How are the batches of files delivered to you? If they arrive in a ZIP
archive, you might look at the possibility of filtering into multiple
directories as the files are unzipped, perhap via a script.
In SAS, you should be able to code something like
FILENAME stuff "c:\lib\sub1\*.dat,c:\lib\sub1\*.dat, ... ";
Then you could still process all in one step.
On Thu, 5 Jul 2001 04:37:32 GMT, Roger Lustig <julierog@IX.NETCOM.COM>
wrote:
>There's nothing like testing...
>
>The other day I asked about a FILENAME statement that would
>run all the files in a directory/folder through a DATA step.

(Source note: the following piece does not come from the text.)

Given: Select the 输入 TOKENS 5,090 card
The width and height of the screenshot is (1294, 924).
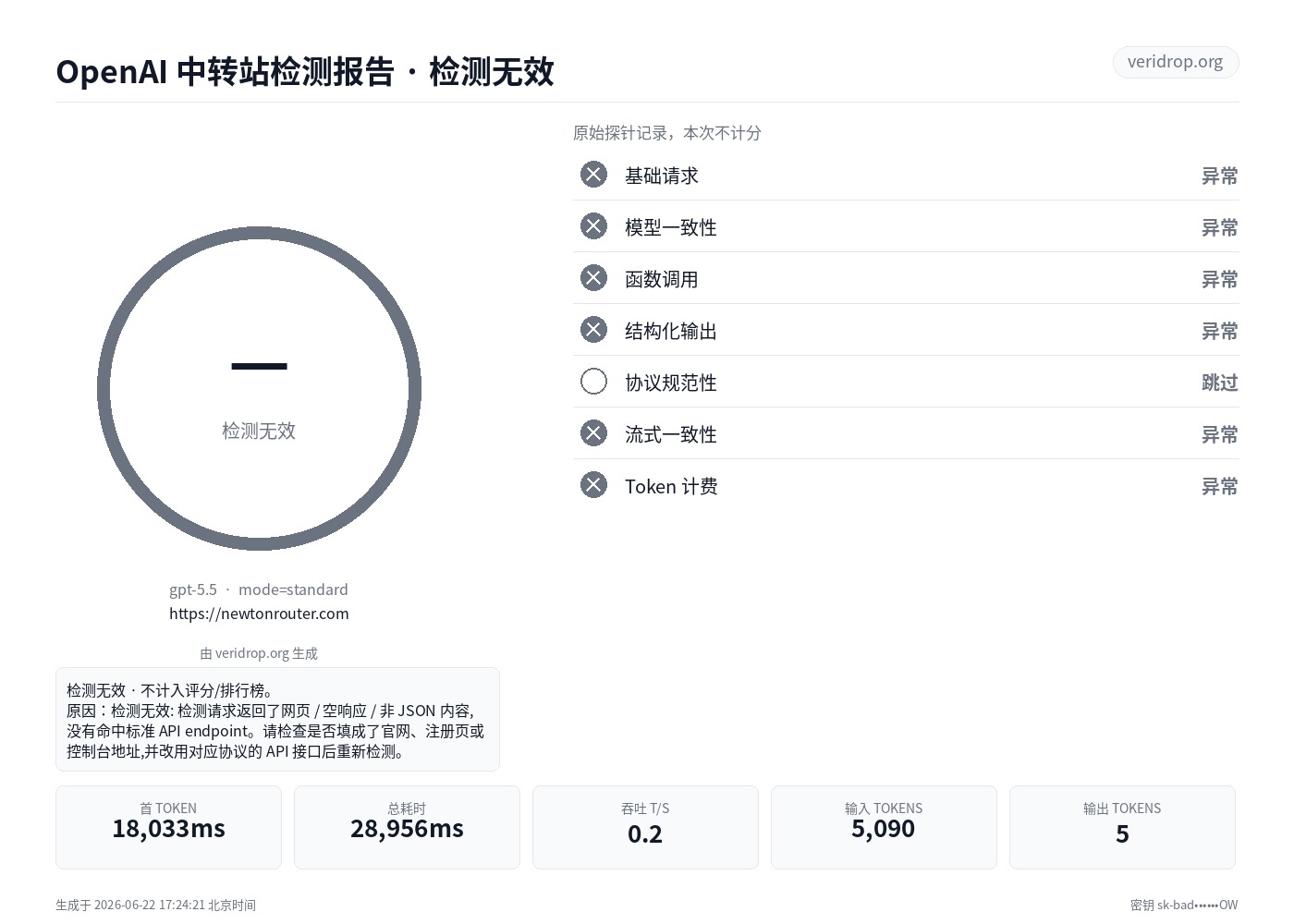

>Ian Whitlock and Charles Patridge helped out. I settled on
>Ian's suggestion:
> FILENAME stuff "c:\lib\*.dat";
>
>I neglected to mention that I have many, many files. 25,000 of
>them in this batch; tomorrow I get 150,000 to be processed together.
>
>Evidently, SAS plus the DOS/Win98 OS (I was on NT before; but I
>took the problem home) must step through the entire directory
>from the top in order to find the next file. The result: ever-
>increasing execution time. The first 1000 records/files took 6 seconds
>to process; the next, 11; and so on, more or less, each additional
>1000 requiring another 5 seconds or so.
>
>First attempt at a solution: modified wildcards.
>
> FILENAME stuff "c:\lib\1234*.dat";
>
>This would run about 15% of the total number of records; with
>6 or 7 of these, plus some appending, I'd get the same results.
>
>No dice. In fact, the first few thousand records ran as slowly
>as the last few had when I used the global wildcard.
>
>Second attempt: split the folder up into multiple folders. This
>worked nicely--execution time dropped from 28 min. for 25,000
>records to 7. Of course, moving all the files from place to place
>wasn't fast either...
>
>But it did produce one observation--not that that's much of a
>sample. I found that the first few moves of a few thousand records
>took a long time; but once the number of records in the big folder
>dropped to 16K or so, things sped up dramatically and immediately.
>
>Was this just a coincidence? Or is there something about DOS/Win
>file structure (FAT32) that slows down when there are more than
>16K files in a folder?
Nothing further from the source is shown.